- _Work task_
The records should be copied out again with no alteration.

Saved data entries
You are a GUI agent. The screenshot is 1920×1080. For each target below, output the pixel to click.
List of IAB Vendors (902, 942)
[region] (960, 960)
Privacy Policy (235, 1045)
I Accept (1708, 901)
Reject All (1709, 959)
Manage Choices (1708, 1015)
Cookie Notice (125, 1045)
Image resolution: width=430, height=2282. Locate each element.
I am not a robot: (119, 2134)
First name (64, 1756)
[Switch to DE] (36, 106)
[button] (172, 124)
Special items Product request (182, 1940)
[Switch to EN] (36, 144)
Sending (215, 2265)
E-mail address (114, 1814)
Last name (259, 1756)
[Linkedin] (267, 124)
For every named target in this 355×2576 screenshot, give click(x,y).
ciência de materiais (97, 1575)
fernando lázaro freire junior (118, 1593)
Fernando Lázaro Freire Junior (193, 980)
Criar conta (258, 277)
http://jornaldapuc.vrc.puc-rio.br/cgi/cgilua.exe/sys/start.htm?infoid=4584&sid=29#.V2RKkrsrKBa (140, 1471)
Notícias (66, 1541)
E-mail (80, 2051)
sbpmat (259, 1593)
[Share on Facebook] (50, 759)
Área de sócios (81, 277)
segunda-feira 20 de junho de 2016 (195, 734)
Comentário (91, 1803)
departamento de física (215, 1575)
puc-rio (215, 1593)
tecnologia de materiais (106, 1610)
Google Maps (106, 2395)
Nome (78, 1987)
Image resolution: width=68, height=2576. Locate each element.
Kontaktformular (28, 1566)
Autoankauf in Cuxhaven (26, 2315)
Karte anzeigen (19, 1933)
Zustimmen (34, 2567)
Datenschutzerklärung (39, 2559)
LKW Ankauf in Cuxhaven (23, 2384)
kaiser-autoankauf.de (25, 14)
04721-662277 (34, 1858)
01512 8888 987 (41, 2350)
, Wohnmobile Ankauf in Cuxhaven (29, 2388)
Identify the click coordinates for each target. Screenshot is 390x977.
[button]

- _Result of the exercise_
You are a GUI agent. The screenshot is 1920×1080. For each target below, output the pixel to click.
List of IAB Vendors (902, 942)
[region] (960, 960)
Privacy Policy (235, 1045)
I Accept (1708, 901)
Reject All (1709, 959)
Manage Choices (1708, 1015)
Cookie Notice (125, 1045)
Image resolution: width=430, height=2282. Locate each element.
I am not a robot: (119, 2134)
First name (64, 1756)
[Switch to DE] (36, 106)
[button] (172, 124)
Special items Product request (182, 1940)
[Switch to EN] (36, 144)
Sending (215, 2265)
E-mail address (114, 1814)
Last name (259, 1756)
[Linkedin] (267, 124)
For every named target in this 355×2576 screenshot, give click(x,y).
ciência de materiais (97, 1575)
fernando lázaro freire junior (118, 1593)
Fernando Lázaro Freire Junior (193, 980)
Criar conta (258, 277)
http://jornaldapuc.vrc.puc-rio.br/cgi/cgilua.exe/sys/start.htm?infoid=4584&sid=29#.V2RKkrsrKBa (140, 1471)
Notícias (66, 1541)
E-mail (80, 2051)
sbpmat (259, 1593)
[Share on Facebook] (50, 759)
Área de sócios (81, 277)
segunda-feira 20 de junho de 2016 (195, 734)
Comentário (91, 1803)
departamento de física (215, 1575)
puc-rio (215, 1593)
tecnologia de materiais (106, 1610)
Google Maps (106, 2395)
Nome (78, 1987)
Image resolution: width=68, height=2576. Locate each element.
Kontaktformular (28, 1566)
Autoankauf in Cuxhaven (26, 2315)
Karte anzeigen (19, 1933)
Zustimmen (34, 2567)
Datenschutzerklärung (39, 2559)
LKW Ankauf in Cuxhaven (23, 2384)
kaiser-autoankauf.de (25, 14)
04721-662277 (34, 1858)
01512 8888 987 (41, 2350)
, Wohnmobile Ankauf in Cuxhaven (29, 2388)
Identify the click coordinates for each target. Screenshot is 390x977.
[button]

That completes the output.